■ EXERCISE DESCRIPTION ■
The reply should hold every record, copied exactly.

■ RECORDS SHOWN ■
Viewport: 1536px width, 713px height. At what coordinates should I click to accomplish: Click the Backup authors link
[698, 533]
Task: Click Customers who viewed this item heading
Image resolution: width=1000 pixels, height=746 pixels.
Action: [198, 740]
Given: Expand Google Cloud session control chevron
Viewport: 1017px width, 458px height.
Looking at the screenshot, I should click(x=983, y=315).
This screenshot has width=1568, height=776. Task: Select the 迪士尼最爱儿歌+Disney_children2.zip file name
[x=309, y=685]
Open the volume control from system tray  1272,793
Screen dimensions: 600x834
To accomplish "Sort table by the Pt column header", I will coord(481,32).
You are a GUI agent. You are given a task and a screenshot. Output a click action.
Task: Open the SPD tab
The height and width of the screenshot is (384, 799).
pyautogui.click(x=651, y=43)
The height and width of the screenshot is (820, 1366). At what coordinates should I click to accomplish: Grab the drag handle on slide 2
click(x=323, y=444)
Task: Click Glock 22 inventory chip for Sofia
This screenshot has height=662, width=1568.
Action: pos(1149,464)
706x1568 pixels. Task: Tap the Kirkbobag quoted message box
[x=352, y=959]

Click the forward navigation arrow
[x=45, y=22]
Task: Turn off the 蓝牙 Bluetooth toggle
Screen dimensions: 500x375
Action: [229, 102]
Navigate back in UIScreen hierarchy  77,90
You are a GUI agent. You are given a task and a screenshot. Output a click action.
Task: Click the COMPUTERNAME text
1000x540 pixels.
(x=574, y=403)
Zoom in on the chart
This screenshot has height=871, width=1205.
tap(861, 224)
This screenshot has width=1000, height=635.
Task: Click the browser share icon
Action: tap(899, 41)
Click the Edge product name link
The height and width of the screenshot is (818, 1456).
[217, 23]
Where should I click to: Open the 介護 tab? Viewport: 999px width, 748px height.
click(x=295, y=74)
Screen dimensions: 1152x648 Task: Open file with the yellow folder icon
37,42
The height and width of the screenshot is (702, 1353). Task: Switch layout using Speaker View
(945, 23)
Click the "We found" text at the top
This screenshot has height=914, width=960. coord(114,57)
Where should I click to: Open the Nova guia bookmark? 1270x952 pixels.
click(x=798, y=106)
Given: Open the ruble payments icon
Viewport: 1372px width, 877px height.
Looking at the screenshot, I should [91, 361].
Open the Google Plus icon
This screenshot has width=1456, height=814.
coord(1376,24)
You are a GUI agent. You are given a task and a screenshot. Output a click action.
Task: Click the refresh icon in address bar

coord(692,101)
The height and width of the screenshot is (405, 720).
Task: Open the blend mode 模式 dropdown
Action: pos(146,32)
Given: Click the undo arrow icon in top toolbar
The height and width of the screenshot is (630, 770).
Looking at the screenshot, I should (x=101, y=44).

■ TASK OUTPUT ■
Viewport: 1536px width, 713px height. At what coordinates should I click to accomplish: Click the Backup authors link
[698, 533]
Task: Click Customers who viewed this item heading
Image resolution: width=1000 pixels, height=746 pixels.
Action: [198, 740]
Given: Expand Google Cloud session control chevron
Viewport: 1017px width, 458px height.
Looking at the screenshot, I should click(x=983, y=315).
This screenshot has width=1568, height=776. Task: Select the 迪士尼最爱儿歌+Disney_children2.zip file name
[x=309, y=685]
Open the volume control from system tray  1272,793
Screen dimensions: 600x834
To accomplish "Sort table by the Pt column header", I will coord(481,32).
You are a GUI agent. You are given a task and a screenshot. Output a click action.
Task: Open the SPD tab
The height and width of the screenshot is (384, 799).
pyautogui.click(x=651, y=43)
The height and width of the screenshot is (820, 1366). At what coordinates should I click to accomplish: Grab the drag handle on slide 2
click(x=323, y=444)
Task: Click Glock 22 inventory chip for Sofia
This screenshot has height=662, width=1568.
Action: pos(1149,464)
706x1568 pixels. Task: Tap the Kirkbobag quoted message box
[x=352, y=959]

Click the forward navigation arrow
[x=45, y=22]
Task: Turn off the 蓝牙 Bluetooth toggle
Screen dimensions: 500x375
Action: [229, 102]
Navigate back in UIScreen hierarchy  77,90
You are a GUI agent. You are given a task and a screenshot. Output a click action.
Task: Click the COMPUTERNAME text
1000x540 pixels.
(x=574, y=403)
Zoom in on the chart
This screenshot has height=871, width=1205.
tap(861, 224)
This screenshot has width=1000, height=635.
Task: Click the browser share icon
Action: tap(899, 41)
Click the Edge product name link
The height and width of the screenshot is (818, 1456).
[217, 23]
Where should I click to: Open the 介護 tab? Viewport: 999px width, 748px height.
click(x=295, y=74)
Screen dimensions: 1152x648 Task: Open file with the yellow folder icon
37,42
The height and width of the screenshot is (702, 1353). Task: Switch layout using Speaker View
(945, 23)
Click the "We found" text at the top
This screenshot has height=914, width=960. coord(114,57)
Where should I click to: Open the Nova guia bookmark? 1270x952 pixels.
click(x=798, y=106)
Given: Open the ruble payments icon
Viewport: 1372px width, 877px height.
Looking at the screenshot, I should [91, 361].
Open the Google Plus icon
This screenshot has width=1456, height=814.
coord(1376,24)
You are a GUI agent. You are given a task and a screenshot. Output a click action.
Task: Click the refresh icon in address bar

coord(692,101)
The height and width of the screenshot is (405, 720).
Task: Open the blend mode 模式 dropdown
Action: pos(146,32)
Given: Click the undo arrow icon in top toolbar
The height and width of the screenshot is (630, 770).
Looking at the screenshot, I should (x=101, y=44).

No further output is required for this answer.